[Dataset entries]
——

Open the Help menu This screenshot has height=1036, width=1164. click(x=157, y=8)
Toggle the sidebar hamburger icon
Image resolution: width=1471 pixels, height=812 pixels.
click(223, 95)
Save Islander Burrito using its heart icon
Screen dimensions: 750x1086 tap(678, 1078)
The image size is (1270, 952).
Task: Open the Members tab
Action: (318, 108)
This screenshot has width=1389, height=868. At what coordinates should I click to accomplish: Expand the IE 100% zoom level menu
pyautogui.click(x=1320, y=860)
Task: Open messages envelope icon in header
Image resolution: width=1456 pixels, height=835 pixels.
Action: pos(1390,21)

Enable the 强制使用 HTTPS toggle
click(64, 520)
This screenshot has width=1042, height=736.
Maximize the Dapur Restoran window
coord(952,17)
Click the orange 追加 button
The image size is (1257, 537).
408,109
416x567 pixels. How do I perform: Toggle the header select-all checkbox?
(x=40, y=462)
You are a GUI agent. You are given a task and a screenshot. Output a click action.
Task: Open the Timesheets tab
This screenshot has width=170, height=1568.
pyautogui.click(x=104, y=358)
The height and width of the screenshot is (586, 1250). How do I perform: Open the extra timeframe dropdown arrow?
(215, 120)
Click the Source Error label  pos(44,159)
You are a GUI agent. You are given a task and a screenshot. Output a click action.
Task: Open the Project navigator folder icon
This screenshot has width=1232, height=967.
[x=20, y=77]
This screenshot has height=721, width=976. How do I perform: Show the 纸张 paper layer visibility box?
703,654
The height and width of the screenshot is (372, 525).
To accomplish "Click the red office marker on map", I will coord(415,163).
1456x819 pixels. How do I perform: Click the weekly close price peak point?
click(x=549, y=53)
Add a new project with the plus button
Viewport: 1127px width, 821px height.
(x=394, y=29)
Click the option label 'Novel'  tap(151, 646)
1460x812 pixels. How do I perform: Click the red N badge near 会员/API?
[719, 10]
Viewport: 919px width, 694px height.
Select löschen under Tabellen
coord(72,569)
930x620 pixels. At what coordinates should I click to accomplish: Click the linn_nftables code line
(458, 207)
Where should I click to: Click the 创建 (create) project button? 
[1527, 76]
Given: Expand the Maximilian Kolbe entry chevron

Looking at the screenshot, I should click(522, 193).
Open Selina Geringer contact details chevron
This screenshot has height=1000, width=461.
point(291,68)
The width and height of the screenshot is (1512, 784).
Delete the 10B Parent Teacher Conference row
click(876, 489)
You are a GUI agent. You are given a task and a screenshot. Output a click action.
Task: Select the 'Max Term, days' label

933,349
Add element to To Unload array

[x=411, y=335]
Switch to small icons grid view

——

* EXERCISE DIRECTIONS: Extract every line of the listing above verbatim, keeping the original order.

* PROBLEM SOLUTION:
Open the Help menu This screenshot has height=1036, width=1164. click(x=157, y=8)
Toggle the sidebar hamburger icon
Image resolution: width=1471 pixels, height=812 pixels.
click(223, 95)
Save Islander Burrito using its heart icon
Screen dimensions: 750x1086 tap(678, 1078)
The image size is (1270, 952).
Task: Open the Members tab
Action: (318, 108)
This screenshot has width=1389, height=868. At what coordinates should I click to accomplish: Expand the IE 100% zoom level menu
pyautogui.click(x=1320, y=860)
Task: Open messages envelope icon in header
Image resolution: width=1456 pixels, height=835 pixels.
Action: pos(1390,21)

Enable the 强制使用 HTTPS toggle
click(64, 520)
This screenshot has width=1042, height=736.
Maximize the Dapur Restoran window
coord(952,17)
Click the orange 追加 button
The image size is (1257, 537).
408,109
416x567 pixels. How do I perform: Toggle the header select-all checkbox?
(x=40, y=462)
You are a GUI agent. You are given a task and a screenshot. Output a click action.
Task: Open the Timesheets tab
This screenshot has width=170, height=1568.
pyautogui.click(x=104, y=358)
The height and width of the screenshot is (586, 1250). How do I perform: Open the extra timeframe dropdown arrow?
(215, 120)
Click the Source Error label  pos(44,159)
You are a GUI agent. You are given a task and a screenshot. Output a click action.
Task: Open the Project navigator folder icon
This screenshot has width=1232, height=967.
[x=20, y=77]
This screenshot has height=721, width=976. How do I perform: Show the 纸张 paper layer visibility box?
703,654
The height and width of the screenshot is (372, 525).
To accomplish "Click the red office marker on map", I will coord(415,163).
1456x819 pixels. How do I perform: Click the weekly close price peak point?
click(x=549, y=53)
Add a new project with the plus button
Viewport: 1127px width, 821px height.
(x=394, y=29)
Click the option label 'Novel'  tap(151, 646)
1460x812 pixels. How do I perform: Click the red N badge near 会员/API?
[719, 10]
Viewport: 919px width, 694px height.
Select löschen under Tabellen
coord(72,569)
930x620 pixels. At what coordinates should I click to accomplish: Click the linn_nftables code line
(458, 207)
Where should I click to: Click the 创建 (create) project button? 
[1527, 76]
Given: Expand the Maximilian Kolbe entry chevron

Looking at the screenshot, I should click(522, 193).
Open Selina Geringer contact details chevron
This screenshot has height=1000, width=461.
point(291,68)
The width and height of the screenshot is (1512, 784).
Delete the 10B Parent Teacher Conference row
click(876, 489)
You are a GUI agent. You are given a task and a screenshot. Output a click action.
Task: Select the 'Max Term, days' label

933,349
Add element to To Unload array

[x=411, y=335]
Switch to small icons grid view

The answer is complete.